TEL AVIV, KOMPAS.com – Perdana Menteri Israel Benjamin Netanyahu menyatakan serangan baru ke Gaza akan dimulai dalam waktu dekat.
Ia berharap operasi tersebut dapat diselesaikan dengan cepat di tengah desakan baru dari Dewan Keamanan PBB untuk mengakhiri penderitaan di wilayah Palestina tersebut.
Pernyataan ini disampaikan Netanyahu pada Minggu (10/8/2025), dua hari setelah kabinet keamanan Israel menyetujui rencana yang menuai kritik untuk merebut Kota Gaza.
Baca juga: Tentara Israel Bunuh Diri 2 Hari Sebelum Kembali Bertugas di Gaza
Menurutnya, langkah tersebut tidak bisa dihindari demi mengalahkan Hamas dan membebaskan para sandera warga Israel.
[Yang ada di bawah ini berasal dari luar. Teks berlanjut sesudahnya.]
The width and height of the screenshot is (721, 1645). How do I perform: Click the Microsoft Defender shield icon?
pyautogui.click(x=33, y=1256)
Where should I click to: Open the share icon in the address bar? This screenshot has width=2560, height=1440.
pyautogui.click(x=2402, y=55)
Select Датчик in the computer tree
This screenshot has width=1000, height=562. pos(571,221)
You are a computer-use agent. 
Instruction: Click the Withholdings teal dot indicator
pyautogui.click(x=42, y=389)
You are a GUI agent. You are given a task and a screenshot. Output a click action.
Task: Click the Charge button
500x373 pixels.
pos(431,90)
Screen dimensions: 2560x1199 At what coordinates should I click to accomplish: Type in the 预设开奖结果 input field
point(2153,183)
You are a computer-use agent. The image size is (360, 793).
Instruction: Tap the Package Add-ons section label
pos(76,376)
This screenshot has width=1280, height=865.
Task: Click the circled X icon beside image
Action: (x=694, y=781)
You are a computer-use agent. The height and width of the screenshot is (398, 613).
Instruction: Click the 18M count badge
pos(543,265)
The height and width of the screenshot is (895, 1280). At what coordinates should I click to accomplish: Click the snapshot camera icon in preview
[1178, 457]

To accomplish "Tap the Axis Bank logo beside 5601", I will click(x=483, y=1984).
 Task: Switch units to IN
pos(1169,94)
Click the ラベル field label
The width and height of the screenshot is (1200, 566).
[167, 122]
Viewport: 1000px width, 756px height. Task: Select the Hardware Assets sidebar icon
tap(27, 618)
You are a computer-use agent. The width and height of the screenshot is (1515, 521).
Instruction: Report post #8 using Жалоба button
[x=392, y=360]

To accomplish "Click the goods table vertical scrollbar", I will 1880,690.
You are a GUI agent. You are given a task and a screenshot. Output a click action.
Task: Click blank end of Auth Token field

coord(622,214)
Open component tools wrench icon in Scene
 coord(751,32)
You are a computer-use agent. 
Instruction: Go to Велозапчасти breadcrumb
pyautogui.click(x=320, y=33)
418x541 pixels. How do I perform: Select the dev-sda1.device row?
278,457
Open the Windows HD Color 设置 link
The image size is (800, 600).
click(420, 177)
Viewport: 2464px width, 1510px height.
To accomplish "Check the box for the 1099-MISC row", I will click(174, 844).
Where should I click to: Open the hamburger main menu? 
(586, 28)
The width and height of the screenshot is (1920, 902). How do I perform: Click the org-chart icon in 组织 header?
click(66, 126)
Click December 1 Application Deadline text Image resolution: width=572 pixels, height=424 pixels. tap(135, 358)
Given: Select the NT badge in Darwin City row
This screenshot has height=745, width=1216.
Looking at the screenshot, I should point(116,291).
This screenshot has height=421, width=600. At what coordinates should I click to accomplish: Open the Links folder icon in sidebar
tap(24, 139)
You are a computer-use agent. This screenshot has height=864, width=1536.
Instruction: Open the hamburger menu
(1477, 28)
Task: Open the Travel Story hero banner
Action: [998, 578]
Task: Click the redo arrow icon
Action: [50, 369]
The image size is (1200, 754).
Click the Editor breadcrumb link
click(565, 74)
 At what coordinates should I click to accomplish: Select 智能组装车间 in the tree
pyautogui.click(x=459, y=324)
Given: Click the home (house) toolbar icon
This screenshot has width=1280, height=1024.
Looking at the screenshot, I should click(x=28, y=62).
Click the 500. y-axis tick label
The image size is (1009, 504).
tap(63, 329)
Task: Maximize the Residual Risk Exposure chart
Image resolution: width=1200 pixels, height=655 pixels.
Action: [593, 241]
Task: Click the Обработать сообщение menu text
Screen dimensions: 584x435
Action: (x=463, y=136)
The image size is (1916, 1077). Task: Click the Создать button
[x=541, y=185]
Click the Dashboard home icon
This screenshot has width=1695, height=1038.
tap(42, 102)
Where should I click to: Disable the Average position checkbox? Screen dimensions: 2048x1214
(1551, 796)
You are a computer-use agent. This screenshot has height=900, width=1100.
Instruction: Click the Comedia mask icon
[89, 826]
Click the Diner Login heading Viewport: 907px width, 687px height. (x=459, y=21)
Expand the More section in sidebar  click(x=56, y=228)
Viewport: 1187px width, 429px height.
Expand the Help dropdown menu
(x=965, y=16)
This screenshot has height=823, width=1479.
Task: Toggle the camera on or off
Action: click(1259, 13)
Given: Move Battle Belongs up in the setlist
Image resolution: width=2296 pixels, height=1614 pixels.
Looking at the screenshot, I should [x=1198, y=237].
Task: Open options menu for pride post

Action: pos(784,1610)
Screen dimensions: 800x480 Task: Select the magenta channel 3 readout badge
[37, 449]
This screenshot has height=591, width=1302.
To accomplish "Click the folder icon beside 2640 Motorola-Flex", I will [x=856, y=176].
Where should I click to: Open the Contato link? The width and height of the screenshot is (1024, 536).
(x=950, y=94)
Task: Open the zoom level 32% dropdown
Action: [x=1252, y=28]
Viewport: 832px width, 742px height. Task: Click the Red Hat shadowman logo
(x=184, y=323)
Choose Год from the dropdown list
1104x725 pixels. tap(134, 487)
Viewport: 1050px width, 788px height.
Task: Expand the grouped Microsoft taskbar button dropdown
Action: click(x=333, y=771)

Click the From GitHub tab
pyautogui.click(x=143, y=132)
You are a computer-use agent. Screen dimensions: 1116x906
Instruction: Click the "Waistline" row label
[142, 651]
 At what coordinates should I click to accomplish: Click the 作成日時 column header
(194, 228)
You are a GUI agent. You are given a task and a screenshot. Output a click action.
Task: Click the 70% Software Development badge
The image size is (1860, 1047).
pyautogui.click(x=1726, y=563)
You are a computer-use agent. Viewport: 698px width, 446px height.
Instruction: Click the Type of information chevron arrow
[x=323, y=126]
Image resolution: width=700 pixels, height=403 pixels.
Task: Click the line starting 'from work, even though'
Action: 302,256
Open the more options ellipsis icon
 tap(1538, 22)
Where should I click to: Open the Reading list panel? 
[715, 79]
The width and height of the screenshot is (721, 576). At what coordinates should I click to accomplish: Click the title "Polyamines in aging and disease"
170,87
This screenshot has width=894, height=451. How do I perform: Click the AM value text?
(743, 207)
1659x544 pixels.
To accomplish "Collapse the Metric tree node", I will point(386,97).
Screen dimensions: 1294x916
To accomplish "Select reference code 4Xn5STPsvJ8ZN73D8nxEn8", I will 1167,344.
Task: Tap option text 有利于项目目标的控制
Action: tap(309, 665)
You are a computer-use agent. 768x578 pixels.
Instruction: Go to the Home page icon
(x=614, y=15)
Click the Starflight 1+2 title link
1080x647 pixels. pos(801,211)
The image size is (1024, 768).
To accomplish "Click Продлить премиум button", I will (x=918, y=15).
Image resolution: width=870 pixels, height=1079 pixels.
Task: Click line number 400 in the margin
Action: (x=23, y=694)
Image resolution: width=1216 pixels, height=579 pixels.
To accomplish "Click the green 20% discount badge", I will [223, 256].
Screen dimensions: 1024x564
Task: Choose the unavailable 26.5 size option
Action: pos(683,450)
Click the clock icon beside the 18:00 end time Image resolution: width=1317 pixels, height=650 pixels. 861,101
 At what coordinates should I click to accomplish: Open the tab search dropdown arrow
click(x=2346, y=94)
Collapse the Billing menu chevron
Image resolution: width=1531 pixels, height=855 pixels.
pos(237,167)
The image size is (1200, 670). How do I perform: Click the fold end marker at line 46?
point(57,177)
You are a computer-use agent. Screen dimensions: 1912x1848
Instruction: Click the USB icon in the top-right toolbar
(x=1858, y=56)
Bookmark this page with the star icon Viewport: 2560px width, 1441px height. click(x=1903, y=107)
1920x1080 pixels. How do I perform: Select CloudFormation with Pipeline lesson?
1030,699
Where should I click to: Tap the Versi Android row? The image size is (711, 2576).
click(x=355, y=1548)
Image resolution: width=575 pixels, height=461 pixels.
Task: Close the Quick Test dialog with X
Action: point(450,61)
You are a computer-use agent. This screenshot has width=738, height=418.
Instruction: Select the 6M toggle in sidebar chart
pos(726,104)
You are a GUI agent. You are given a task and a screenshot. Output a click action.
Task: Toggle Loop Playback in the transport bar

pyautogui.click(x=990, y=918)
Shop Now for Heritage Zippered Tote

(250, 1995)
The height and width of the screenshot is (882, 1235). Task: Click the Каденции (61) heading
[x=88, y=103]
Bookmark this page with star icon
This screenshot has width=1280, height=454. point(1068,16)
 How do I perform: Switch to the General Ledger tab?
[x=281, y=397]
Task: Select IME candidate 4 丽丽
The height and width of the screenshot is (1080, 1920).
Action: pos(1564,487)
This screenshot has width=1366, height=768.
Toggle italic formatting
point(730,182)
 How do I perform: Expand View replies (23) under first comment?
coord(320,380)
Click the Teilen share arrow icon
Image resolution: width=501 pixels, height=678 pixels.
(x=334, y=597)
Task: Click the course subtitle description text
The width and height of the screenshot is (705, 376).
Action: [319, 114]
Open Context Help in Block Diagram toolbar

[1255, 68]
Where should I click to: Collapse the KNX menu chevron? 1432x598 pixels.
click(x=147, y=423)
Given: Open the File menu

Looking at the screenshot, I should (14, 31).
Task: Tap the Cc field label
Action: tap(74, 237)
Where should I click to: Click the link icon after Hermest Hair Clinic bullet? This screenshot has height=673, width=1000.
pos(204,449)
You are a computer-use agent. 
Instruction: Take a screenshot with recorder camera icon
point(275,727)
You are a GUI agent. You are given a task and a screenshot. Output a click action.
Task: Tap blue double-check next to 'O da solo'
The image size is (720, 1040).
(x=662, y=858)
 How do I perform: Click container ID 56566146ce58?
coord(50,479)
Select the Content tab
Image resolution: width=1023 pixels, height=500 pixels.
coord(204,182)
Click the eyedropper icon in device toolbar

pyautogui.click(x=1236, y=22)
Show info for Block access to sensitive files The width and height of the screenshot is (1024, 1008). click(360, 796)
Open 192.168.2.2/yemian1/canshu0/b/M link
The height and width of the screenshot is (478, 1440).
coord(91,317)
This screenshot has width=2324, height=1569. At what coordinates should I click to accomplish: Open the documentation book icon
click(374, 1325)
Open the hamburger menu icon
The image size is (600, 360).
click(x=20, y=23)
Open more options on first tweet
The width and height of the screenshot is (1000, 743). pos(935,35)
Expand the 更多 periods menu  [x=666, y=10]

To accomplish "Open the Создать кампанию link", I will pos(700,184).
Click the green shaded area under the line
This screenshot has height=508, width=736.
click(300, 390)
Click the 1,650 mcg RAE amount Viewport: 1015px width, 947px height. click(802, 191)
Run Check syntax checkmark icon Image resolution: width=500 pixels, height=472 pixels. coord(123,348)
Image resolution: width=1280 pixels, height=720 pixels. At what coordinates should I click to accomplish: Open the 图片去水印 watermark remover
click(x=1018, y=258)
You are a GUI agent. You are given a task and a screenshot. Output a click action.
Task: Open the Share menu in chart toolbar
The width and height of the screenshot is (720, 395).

Kota Gaza, pusat terpadat di wilayah tersebut, dilaporkan mengalami peningkatan serangan udara pada Minggu malam. Pejabat kesehatan di Rumah Sakit Shifa menyebut sedikitnya lima orang tewas akibat serangan terhadap sebuah toko roti lapis di lingkungan Sabra.
Media Palestina melaporkan sebuah rudal menghantam tenda jurnalis di dekat Rumah Sakit Shifa.
Kepala rumah sakit, Muhammad Abu Salamiyah, mengatakan kepada televisi Al Jazeera bahwa tujuh orang tewas, termasuk lima staf Al Jazeera yang terdiri dari jurnalis Anas Al Sharif, Mohammed Qreiqeh, tiga jurnalis foto, serta seorang sopir dan asisten.
Militer Israel mengeklaim Al Sharif adalah kepala sel Hamas yang menyamar sebagai jurnalis. Klaim itu disebut telah dikonfirmasi melalui intelijen dan dokumen yang ditemukan di Gaza.
Namun, Pelapor Khusus PBB Irene Khan sebelumnya menyatakan tuduhan tersebut tidak berdasar.
Netanyahu juga mengungkapkan telah berbicara dengan Presiden AS Donald Trump mengenai rencana Israel menguasai benteng terakhir Hamas di Gaza. Ia menyebut target serangan kali ini adalah dua benteng Hamas yang tersisa.
“Jadwal yang kami tetapkan cukup cepat. Pertama-tama, kami ingin membangun zona aman agar penduduk sipil Kota Gaza dapat pindah,” kata Netanyahu, dikutip dari Reuters pada Senin (11/8/2025).
Baca juga: Anak-anak Ini Galang Dana Bersihkan Pantai untuk Bantu Anak yang Kelaparan di Gaza
Kota Gaza, yang sebelum perang dua tahun lalu dihuni sekitar satu juta orang, direncanakan akan dipindahkan ke zona aman. Namun, warga Palestina mengatakan zona tersebut tidak melindungi mereka dari serangan Israel sebelumnya.
Sejumlah pejabat militer Israel menolak rencana pendudukan seluruh Jalur Gaza. Mereka memperingatkan langkah itu bisa membahayakan nyawa para sandera dan menyeret Israel ke perang gerilya berkepanjangan. Netanyahu menegaskan tujuannya bukan untuk menduduki Gaza.
“Kami menginginkan sabuk keamanan tepat di sebelah perbatasan kami, tetapi kami tidak ingin tinggal di Gaza. Itu bukan tujuan kami,” ujarnya.
Lima negara Eropa, yakni Denmark, Perancis, Yunani, Slovenia, dan Inggris menyatakan perluasan operasi militer Israel hanya akan memperburuk krisis kemanusiaan di Gaza.